HTTP Security Headers and Inline Resources

As it turns out, HTTPS is not the end-all to securing a website.

Mozilla Observatory and Security Headers both scan HTTP headers and report back on adherence to, or lack thereof, best practices.

In my case dbushell.com gets a big fat “F”. I’m hosting on GitHub Pages so there is not much I can do except use a <meta> tag (more on that later). I am using Netlify to host a few other websites / PWAs.

In testing I configured netlify.toml to add:

[[headers]]
  for = "/*"

  [headers.values]
    X-Frame-Options = "DENY"
    X-XSS-Protection = "1; mode=block"
    X-Content-Type-Options = "nosniff"
    Content-Security-Policy = "default-src 'self'; frame-ancestors 'none'"

These HTTP headers direct the browser as follows:

  1. X-Frame-Options: disallow the site from being iframed
  2. X-XSS-Protection: add cross-site scripting protection (older browsers)
  3. X-Content-Type-Options: only load resources with a correct MIME type
  4. Content Security Policy: whitelist where resources can be loaded from

CSP from what I understand is the new “standard” that overrides the first three headers. It provides nuance in directives for each type of resource.

Naturally, when I deployed this update and refreshed my PWA it was broken. There was no CSS being applied despite the CSS being right there; inlined within a <style> element. This was because the default-src 'self' directive only allows same domain sources and blocks inline. I could extend this to read:

default-src ‘self’; style-src ‘unsafe-inline’;

As the directive suggests this is considered “unsafe”. Further research suggests one of the safest and coolest options is to add a cryptographic hash:

default-src ‘self’; style-src ‘sha256-[hash]’;

With this directive the inline css cannot be altered without breaking the hashed value. This includes any CSS changes I make.

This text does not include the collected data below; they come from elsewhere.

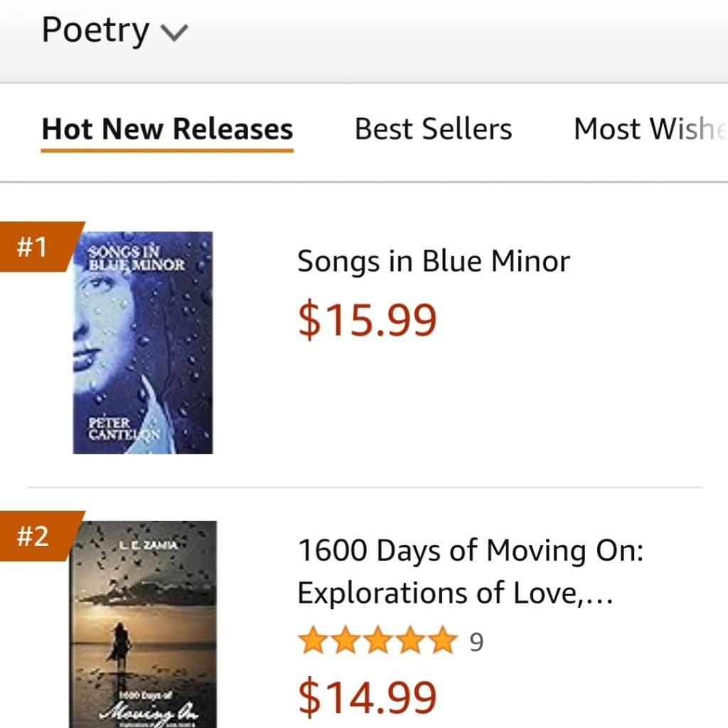Click the five-star rating icons
The width and height of the screenshot is (728, 728).
(378, 641)
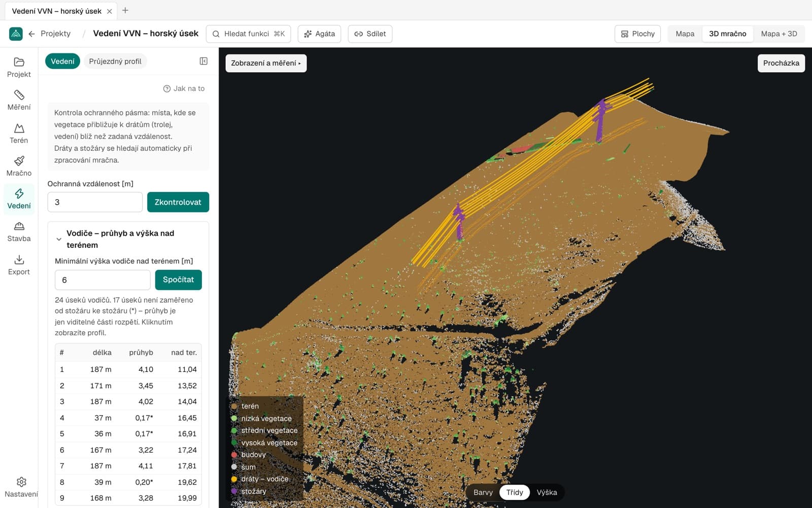Click the app logo icon
This screenshot has height=508, width=812.
[x=16, y=34]
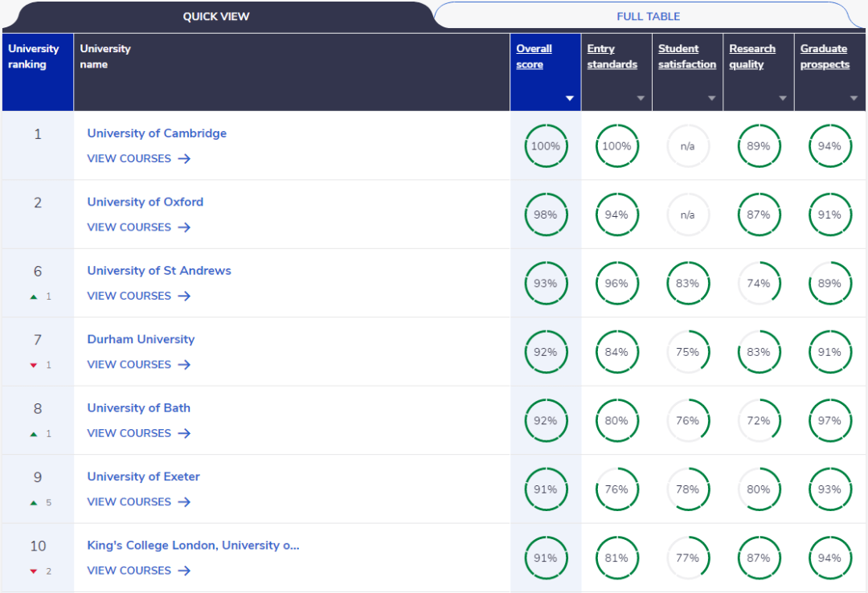Sort by Overall score dropdown arrow
Screen dimensions: 868x593
(570, 98)
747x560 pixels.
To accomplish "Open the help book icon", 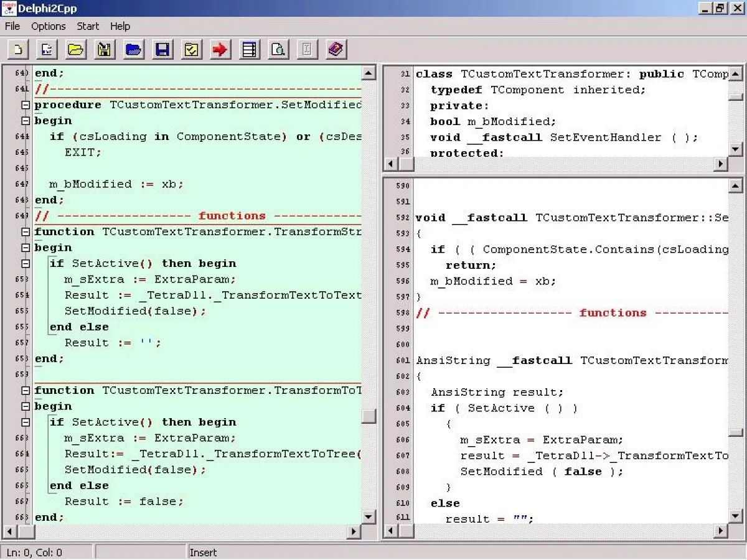I will [336, 49].
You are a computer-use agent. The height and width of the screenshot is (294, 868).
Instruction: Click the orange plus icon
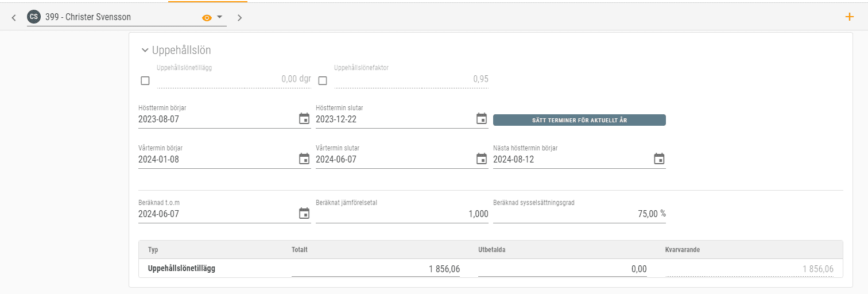coord(850,17)
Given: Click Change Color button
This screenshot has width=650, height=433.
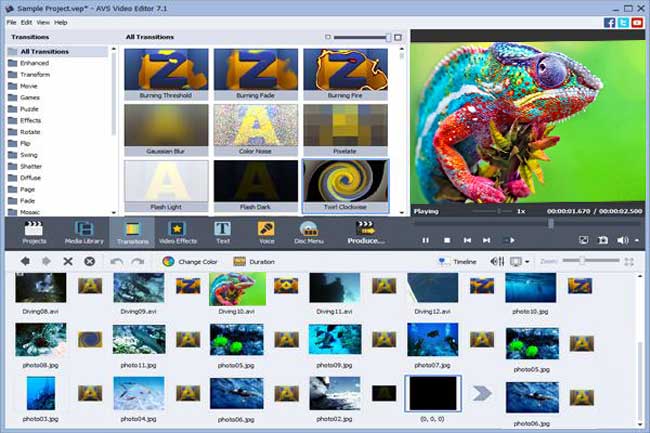Looking at the screenshot, I should click(x=190, y=261).
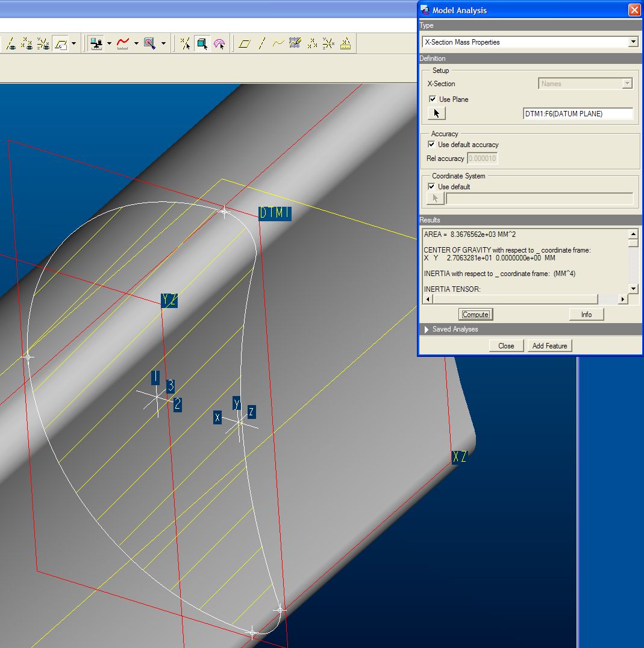
Task: Open the X-Section Mass Properties type dropdown
Action: (633, 42)
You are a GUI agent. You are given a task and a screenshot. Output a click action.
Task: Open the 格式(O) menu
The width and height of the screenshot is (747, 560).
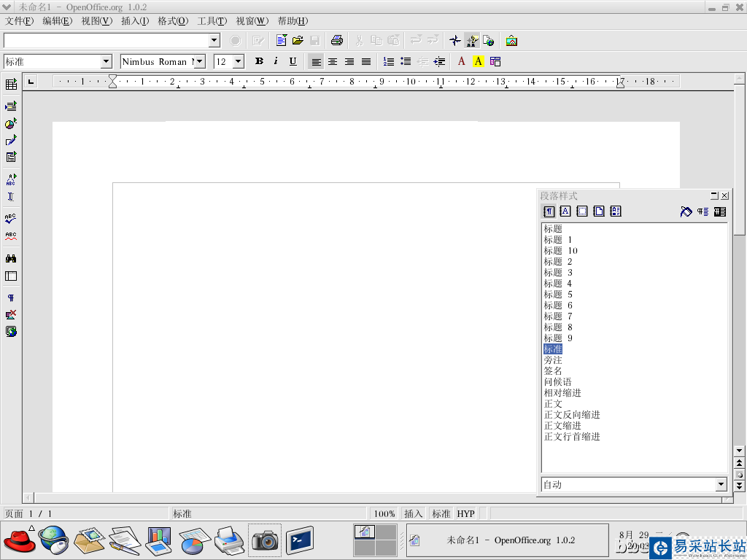(x=173, y=21)
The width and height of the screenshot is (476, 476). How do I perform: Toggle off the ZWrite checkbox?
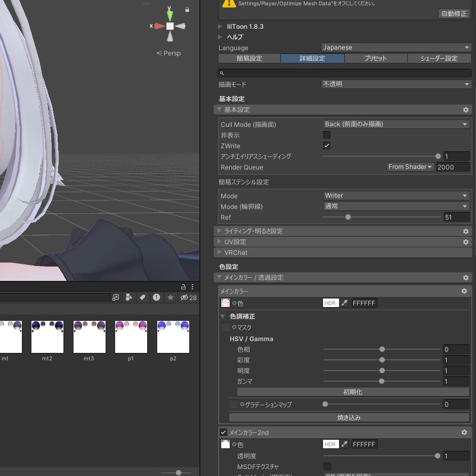point(327,146)
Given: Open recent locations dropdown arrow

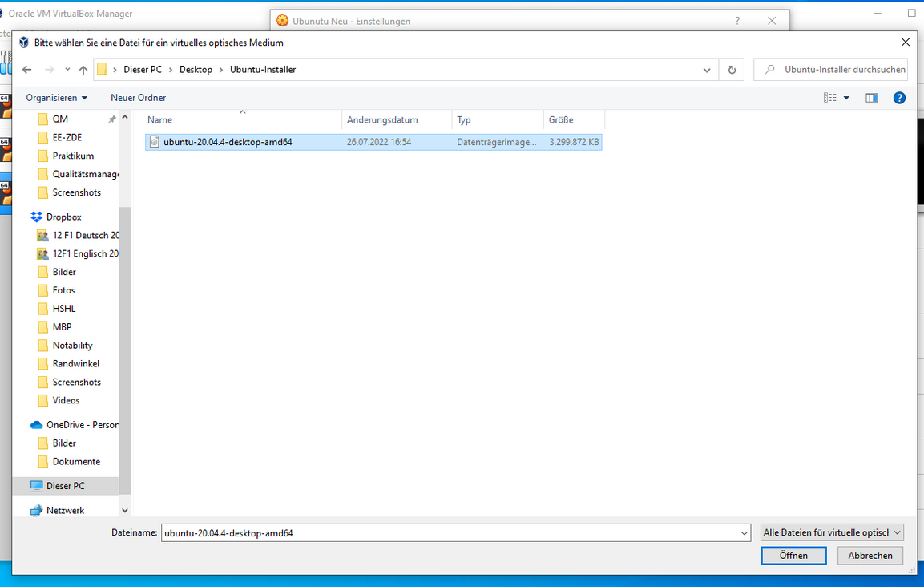Looking at the screenshot, I should (x=67, y=70).
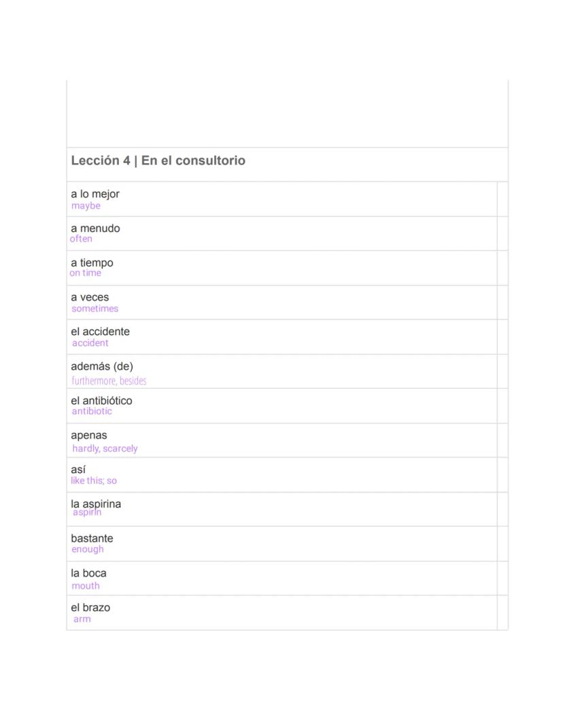Click the heading "Lección 4 | En el consultorio"
563x728 pixels.
click(x=158, y=161)
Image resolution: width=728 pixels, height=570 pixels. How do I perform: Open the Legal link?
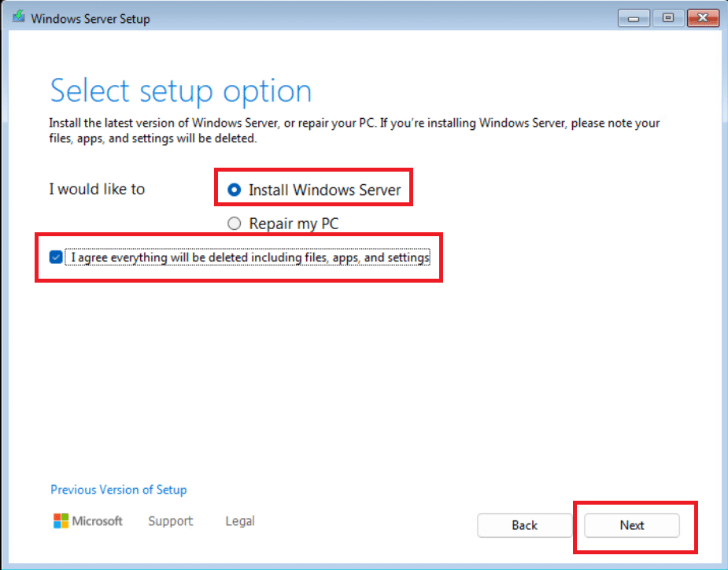(x=240, y=521)
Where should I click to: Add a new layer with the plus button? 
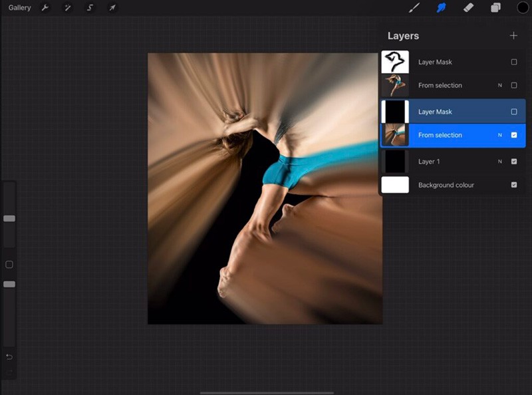pyautogui.click(x=514, y=36)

For a statically generated site the build process requires an additional step.

Easy enough to do in Node:

const fs = require('fs');
const csso = require('csso');
const crypto = require('crypto');

// Read CSS source file
let css = fs.readFileSync(`stylesheet.css`);
// Minify the CSS for inlining
css = csso.minify(css.toString()).css;
// Generate the hash value
const hash = crypto
  .createHash('sha256')
  .update(css)
  .digest('base64');

From here the CSS is written within a style element <style>${css}</style> ensuring no additional whitespace between the tags. The CSP header is also updated with the new hash, for example:

style-src ‘sha256-QpACKkYqaJasYCFZA51jC7LHJJVCHbb1h0Uc5eMvurQ=’;

I’m not using a framework or templating engine so a rough find and replace suffices:

let toml = fs.readFileSync(`netlify.toml`);
toml = toml.toString().replace(
  /style-src 'sha256-[^']+?'/,
  `style-src 'sha256-${hash}'`
);
fs.writeFileSync(`netlify.toml`, toml);

If I had multiple inline sources a more robust solution might be sensible to generate this header. With that my PWA is getting passing grades.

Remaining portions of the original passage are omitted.